Using the rankings here as a means to compare success on the turf we see this:
Europeans: Galileo (8th); Montjeu (15th); High Chaparral (20th)
Americans: Giant's Causeway (34); More Than Ready (36th); Dynaformer (45th)
That list in no way compares absolute quality, since European sires will have a huge advantage in number of starts on the turf. However, what it clearly demonstrates is that the turf is devalued in the states. But it is all about incentives. The incentives on breeding for a dirt horse are immense (Derby/Triple Crown, BC Classic, 66% of Graded Stakes Races). And since playing the odds is what breeding is all about, you maximize your chance for potential by emphasizing a speed horse that runs on the dirt. I don't think that Slim Shadey is necessarily a case of a pedestrian runner dominating the American circuit.
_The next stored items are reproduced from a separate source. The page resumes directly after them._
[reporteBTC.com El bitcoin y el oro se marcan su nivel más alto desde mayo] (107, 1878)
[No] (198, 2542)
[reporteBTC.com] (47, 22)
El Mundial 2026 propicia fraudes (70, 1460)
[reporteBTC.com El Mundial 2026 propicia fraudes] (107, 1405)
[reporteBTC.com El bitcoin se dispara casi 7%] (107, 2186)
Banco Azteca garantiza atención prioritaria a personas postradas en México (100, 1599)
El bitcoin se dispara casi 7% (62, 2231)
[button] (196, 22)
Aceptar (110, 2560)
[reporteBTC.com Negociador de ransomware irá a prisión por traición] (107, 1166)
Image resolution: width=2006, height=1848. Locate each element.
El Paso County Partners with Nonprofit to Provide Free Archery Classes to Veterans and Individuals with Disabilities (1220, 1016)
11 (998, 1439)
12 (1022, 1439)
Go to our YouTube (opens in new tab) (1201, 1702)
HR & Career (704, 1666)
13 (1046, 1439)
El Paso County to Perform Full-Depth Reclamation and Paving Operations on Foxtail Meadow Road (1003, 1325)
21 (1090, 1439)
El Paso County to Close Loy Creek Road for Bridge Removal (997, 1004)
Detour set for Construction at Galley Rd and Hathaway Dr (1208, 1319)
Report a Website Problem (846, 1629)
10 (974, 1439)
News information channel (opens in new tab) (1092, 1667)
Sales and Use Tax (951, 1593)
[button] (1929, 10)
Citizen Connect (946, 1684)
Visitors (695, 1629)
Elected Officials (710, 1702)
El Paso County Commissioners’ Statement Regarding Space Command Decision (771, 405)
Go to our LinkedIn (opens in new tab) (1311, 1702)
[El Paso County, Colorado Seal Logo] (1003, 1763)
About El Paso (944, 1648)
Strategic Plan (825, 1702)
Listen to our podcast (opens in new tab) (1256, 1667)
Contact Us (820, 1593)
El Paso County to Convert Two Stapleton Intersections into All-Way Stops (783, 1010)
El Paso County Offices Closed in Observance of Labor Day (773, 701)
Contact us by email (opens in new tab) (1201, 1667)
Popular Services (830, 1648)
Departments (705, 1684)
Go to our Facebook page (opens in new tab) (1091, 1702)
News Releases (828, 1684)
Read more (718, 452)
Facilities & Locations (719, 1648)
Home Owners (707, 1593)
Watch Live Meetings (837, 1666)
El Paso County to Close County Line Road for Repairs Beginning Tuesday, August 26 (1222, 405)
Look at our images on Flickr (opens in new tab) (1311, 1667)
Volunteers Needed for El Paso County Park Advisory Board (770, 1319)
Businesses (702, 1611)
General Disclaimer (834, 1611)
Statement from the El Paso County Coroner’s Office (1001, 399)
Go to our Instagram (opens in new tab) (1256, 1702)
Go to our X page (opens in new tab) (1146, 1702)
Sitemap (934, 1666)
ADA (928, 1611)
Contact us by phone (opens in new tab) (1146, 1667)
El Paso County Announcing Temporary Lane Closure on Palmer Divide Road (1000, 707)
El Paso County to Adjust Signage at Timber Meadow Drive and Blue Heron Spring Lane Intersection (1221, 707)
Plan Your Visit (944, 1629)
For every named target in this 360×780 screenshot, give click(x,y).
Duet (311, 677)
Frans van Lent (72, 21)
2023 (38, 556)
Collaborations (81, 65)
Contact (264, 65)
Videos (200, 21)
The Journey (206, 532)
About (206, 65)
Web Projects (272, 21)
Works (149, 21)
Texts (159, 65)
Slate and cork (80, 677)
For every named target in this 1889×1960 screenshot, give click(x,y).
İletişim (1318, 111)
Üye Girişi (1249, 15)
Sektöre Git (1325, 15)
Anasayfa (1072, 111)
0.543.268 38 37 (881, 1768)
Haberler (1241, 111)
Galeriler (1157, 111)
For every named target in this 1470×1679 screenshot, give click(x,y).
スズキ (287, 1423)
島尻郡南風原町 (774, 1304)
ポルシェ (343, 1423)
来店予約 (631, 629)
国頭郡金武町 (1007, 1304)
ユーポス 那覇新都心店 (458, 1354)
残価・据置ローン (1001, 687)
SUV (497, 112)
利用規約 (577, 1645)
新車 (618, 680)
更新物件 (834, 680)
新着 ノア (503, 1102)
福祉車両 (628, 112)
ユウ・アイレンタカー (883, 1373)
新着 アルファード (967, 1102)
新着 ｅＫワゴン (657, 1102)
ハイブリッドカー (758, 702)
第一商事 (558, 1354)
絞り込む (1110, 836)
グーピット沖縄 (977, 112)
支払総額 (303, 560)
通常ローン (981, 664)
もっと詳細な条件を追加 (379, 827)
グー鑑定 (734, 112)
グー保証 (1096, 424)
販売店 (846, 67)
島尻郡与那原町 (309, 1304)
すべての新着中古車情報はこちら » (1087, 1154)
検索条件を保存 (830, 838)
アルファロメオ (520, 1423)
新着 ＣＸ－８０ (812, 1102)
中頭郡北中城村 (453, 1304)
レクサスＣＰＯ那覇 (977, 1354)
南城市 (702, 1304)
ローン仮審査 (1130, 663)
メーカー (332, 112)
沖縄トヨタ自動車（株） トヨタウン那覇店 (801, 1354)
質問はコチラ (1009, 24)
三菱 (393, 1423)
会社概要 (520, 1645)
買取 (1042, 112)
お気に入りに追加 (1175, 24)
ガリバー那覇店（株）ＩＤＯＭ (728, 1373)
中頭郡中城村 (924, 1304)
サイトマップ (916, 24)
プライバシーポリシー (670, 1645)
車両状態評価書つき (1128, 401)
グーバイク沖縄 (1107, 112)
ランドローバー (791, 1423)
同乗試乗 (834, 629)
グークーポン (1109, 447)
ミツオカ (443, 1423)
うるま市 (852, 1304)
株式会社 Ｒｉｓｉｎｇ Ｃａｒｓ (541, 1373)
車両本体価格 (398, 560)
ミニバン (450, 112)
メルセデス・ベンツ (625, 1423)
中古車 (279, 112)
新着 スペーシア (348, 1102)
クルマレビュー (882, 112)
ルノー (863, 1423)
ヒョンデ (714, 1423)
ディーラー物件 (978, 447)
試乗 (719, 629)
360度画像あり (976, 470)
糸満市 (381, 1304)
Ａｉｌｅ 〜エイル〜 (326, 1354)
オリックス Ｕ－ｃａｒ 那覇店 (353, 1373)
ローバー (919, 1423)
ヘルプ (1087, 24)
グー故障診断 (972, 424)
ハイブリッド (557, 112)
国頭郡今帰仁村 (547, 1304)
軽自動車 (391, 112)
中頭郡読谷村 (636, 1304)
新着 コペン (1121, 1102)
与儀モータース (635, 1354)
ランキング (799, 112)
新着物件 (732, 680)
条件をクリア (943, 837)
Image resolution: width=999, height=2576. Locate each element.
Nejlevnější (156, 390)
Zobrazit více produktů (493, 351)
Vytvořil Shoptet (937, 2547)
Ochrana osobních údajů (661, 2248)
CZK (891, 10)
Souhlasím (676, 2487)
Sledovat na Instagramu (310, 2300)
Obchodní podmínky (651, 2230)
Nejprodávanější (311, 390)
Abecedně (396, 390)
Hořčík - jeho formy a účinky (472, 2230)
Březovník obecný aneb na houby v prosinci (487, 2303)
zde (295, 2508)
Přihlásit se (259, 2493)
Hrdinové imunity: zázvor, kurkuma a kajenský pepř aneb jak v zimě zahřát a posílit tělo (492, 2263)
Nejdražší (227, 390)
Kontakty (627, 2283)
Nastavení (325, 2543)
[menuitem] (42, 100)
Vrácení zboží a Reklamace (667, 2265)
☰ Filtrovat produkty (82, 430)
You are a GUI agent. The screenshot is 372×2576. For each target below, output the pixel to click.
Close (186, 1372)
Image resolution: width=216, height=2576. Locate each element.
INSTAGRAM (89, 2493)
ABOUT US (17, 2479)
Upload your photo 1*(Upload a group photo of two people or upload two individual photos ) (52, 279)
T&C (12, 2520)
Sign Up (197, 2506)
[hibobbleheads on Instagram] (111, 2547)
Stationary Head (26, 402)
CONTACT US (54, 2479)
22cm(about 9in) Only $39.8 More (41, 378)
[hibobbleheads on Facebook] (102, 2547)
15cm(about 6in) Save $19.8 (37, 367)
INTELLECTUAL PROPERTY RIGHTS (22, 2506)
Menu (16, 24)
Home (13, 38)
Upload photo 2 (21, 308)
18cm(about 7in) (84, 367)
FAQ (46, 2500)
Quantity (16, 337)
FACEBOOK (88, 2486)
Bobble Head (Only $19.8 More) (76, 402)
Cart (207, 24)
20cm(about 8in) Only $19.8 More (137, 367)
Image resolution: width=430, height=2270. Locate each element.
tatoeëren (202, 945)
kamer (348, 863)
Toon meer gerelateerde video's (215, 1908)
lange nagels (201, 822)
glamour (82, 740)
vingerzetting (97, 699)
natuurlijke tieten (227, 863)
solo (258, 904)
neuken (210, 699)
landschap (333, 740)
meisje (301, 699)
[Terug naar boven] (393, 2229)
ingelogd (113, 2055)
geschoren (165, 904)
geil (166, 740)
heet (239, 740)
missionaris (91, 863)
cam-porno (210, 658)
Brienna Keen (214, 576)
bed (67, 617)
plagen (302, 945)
I see it more as an affirmation that the European is a better turf horse, and horses that would be running in Handicap/allowance races overseas should ship here to maximize their earning potential by gobbling up all the victories in the turf stakes here. That in turn would lead to more of them staying here to breed, and would increase the overall quality of turf horses on our side of the pond.
The bottom line: Turf horses from Europe are one to two notches better than their North American counterparts. Except for Frankel. He's in his own universe.